### TASK ITEM
For the entries that follow, restate word for word the line containing "Task: Choose the trendline drawing tool", the line containing "Open the Months", and every line that lies between them.

Saved entries
=======
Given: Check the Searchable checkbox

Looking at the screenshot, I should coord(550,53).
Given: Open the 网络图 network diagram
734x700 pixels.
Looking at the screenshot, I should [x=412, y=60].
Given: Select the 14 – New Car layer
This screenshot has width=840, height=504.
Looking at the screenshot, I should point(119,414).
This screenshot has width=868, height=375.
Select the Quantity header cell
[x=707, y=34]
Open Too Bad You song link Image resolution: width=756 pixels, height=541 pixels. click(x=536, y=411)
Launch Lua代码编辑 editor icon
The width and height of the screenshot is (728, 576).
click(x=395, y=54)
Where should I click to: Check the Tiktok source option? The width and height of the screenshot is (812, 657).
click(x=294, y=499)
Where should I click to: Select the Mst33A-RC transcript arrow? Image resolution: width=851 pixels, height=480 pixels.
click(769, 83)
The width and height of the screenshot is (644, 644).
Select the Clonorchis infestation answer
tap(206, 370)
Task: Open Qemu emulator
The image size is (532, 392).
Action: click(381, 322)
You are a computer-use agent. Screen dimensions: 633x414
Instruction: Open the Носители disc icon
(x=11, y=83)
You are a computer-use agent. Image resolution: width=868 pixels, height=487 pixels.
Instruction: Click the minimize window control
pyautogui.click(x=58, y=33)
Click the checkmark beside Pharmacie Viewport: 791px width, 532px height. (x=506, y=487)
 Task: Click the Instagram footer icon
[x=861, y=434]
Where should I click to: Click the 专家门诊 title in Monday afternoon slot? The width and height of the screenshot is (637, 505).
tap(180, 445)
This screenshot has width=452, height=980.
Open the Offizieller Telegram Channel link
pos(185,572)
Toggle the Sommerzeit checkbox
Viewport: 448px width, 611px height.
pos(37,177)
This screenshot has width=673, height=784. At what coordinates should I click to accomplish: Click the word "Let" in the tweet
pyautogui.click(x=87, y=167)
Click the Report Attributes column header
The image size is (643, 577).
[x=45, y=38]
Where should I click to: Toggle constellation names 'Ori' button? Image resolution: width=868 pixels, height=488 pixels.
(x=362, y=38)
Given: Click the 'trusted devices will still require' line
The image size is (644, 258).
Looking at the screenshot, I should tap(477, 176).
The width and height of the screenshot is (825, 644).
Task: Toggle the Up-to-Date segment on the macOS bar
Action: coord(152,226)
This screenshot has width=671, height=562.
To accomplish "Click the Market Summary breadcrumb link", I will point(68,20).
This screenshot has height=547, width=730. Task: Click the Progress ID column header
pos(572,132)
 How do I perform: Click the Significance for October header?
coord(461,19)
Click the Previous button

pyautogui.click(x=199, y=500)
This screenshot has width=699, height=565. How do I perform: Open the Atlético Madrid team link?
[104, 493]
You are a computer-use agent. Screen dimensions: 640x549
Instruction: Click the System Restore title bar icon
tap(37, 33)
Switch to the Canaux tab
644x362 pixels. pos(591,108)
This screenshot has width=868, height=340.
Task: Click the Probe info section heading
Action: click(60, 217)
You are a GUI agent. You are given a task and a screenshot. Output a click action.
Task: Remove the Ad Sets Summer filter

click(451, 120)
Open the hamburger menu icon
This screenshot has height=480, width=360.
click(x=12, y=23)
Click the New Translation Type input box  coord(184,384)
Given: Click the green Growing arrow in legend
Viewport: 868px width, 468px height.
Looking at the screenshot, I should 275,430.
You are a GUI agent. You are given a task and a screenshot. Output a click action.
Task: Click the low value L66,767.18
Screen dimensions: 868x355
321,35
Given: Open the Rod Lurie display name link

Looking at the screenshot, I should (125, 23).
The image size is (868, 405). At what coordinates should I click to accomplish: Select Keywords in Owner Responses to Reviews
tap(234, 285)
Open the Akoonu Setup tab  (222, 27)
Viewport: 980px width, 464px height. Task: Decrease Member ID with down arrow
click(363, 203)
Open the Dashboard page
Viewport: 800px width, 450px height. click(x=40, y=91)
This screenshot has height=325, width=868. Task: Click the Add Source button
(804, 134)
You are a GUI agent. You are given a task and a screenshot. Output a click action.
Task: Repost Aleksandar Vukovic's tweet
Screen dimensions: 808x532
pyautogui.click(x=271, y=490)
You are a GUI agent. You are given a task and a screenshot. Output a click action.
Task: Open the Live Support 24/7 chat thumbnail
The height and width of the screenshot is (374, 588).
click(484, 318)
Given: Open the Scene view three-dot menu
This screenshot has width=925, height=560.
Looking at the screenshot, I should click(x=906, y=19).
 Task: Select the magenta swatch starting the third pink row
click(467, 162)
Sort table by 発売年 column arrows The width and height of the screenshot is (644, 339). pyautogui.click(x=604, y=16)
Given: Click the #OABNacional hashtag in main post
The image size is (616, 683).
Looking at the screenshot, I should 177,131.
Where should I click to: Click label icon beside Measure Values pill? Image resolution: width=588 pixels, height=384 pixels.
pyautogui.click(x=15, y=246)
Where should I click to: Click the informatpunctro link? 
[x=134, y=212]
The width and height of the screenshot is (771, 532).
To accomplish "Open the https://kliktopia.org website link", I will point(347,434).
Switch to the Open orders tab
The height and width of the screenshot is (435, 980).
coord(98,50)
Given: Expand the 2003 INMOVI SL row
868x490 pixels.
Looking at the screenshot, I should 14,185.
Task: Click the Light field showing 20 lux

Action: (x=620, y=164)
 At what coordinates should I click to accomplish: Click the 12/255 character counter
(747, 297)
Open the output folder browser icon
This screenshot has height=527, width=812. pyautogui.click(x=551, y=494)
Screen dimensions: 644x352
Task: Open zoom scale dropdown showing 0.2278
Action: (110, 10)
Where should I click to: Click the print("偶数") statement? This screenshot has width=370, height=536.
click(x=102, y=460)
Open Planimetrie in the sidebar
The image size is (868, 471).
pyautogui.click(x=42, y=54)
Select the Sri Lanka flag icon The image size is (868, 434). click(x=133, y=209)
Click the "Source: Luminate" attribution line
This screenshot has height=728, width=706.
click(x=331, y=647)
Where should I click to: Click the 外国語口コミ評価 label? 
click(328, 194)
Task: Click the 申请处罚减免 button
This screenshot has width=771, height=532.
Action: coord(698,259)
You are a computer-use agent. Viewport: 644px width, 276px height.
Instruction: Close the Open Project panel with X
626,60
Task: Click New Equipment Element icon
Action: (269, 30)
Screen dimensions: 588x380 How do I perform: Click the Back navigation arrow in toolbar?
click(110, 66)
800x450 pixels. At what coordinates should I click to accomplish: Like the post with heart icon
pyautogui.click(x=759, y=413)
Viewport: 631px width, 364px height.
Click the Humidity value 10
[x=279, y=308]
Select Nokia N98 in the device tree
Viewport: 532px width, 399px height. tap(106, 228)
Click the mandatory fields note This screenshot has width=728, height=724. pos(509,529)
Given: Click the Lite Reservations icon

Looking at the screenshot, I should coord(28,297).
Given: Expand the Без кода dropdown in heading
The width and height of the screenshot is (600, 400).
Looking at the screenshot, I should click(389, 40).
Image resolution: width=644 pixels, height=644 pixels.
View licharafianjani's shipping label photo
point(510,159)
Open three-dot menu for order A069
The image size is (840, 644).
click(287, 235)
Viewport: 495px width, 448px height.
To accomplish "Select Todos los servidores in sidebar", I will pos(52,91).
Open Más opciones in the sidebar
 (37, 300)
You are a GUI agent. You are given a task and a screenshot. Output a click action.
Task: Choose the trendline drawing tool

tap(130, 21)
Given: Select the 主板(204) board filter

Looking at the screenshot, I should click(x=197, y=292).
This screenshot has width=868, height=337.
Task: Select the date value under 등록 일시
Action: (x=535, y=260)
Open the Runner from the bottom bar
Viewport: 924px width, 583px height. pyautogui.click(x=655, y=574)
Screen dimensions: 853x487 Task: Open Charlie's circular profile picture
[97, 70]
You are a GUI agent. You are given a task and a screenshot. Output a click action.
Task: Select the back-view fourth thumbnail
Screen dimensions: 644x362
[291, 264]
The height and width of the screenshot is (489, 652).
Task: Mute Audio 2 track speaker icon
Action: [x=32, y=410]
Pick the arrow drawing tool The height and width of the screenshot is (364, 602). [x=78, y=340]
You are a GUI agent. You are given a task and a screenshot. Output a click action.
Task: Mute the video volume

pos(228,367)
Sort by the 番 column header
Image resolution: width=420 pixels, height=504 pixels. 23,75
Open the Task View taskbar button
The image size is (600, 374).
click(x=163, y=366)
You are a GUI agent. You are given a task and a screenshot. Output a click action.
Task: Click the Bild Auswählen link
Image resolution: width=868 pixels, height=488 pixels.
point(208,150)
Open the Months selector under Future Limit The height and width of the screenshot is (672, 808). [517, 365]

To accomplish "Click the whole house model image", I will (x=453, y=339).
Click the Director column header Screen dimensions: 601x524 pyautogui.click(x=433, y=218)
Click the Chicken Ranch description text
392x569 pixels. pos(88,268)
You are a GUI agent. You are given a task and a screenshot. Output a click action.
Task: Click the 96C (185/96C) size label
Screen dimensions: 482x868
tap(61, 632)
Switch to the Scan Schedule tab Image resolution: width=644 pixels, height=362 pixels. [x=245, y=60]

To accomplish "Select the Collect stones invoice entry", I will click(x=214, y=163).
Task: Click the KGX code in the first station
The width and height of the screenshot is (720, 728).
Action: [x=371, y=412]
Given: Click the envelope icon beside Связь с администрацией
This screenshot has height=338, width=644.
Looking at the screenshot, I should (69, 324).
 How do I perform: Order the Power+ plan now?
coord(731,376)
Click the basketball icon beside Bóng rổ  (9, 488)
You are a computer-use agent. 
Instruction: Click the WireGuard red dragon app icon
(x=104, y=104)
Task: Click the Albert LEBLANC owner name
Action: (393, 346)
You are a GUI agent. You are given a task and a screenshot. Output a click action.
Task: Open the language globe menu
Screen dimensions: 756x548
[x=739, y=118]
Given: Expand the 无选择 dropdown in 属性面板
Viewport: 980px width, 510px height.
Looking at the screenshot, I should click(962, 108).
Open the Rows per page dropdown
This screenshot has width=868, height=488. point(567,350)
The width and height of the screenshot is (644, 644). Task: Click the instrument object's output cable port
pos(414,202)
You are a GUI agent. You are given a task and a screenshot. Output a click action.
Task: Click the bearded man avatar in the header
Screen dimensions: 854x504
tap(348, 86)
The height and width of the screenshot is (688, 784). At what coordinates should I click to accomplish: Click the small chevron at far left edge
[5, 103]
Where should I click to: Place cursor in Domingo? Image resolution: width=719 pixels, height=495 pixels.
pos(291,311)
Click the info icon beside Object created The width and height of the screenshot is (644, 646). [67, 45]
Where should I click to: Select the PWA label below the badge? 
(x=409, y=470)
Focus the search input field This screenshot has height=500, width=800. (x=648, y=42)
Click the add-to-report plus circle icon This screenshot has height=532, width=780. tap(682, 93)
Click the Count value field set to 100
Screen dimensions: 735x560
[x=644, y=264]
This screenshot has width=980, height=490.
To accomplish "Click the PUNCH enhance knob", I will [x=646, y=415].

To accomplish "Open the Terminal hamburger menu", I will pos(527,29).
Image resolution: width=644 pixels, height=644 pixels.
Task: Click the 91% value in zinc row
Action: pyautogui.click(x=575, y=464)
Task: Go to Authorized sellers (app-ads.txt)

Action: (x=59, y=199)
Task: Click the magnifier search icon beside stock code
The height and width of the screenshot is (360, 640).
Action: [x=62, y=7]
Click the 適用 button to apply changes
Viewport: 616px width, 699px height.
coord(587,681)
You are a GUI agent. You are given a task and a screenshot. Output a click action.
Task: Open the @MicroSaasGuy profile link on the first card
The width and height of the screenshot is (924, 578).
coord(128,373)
=======
### PROBLEM SOLUTION
Task: Choose the trendline drawing tool

tap(130, 21)
Given: Select the 主板(204) board filter

Looking at the screenshot, I should click(x=197, y=292).
This screenshot has width=868, height=337.
Task: Select the date value under 등록 일시
Action: (x=535, y=260)
Open the Runner from the bottom bar
Viewport: 924px width, 583px height. pyautogui.click(x=655, y=574)
Screen dimensions: 853x487 Task: Open Charlie's circular profile picture
[97, 70]
You are a GUI agent. You are given a task and a screenshot. Output a click action.
Task: Select the back-view fourth thumbnail
Screen dimensions: 644x362
[291, 264]
The height and width of the screenshot is (489, 652).
Task: Mute Audio 2 track speaker icon
Action: [x=32, y=410]
Pick the arrow drawing tool The height and width of the screenshot is (364, 602). [x=78, y=340]
You are a GUI agent. You are given a task and a screenshot. Output a click action.
Task: Mute the video volume

pos(228,367)
Sort by the 番 column header
Image resolution: width=420 pixels, height=504 pixels. 23,75
Open the Task View taskbar button
The image size is (600, 374).
click(x=163, y=366)
You are a GUI agent. You are given a task and a screenshot. Output a click action.
Task: Click the Bild Auswählen link
Image resolution: width=868 pixels, height=488 pixels.
point(208,150)
Open the Months selector under Future Limit The height and width of the screenshot is (672, 808). [517, 365]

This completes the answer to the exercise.